What to do – Copy out every line of the data exactly.

** Information supplied follows **

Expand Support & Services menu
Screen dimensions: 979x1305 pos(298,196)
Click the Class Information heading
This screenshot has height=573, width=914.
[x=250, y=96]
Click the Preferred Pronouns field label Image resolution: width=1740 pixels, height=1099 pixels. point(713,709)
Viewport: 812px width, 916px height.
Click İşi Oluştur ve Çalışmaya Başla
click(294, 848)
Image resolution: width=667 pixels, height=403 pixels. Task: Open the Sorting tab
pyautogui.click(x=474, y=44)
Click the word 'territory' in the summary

** End of Information supplied **

Finished task –
Expand Support & Services menu
Screen dimensions: 979x1305 pos(298,196)
Click the Class Information heading
This screenshot has height=573, width=914.
[x=250, y=96]
Click the Preferred Pronouns field label Image resolution: width=1740 pixels, height=1099 pixels. point(713,709)
Viewport: 812px width, 916px height.
Click İşi Oluştur ve Çalışmaya Başla
click(294, 848)
Image resolution: width=667 pixels, height=403 pixels. Task: Open the Sorting tab
pyautogui.click(x=474, y=44)
Click the word 'territory' in the summary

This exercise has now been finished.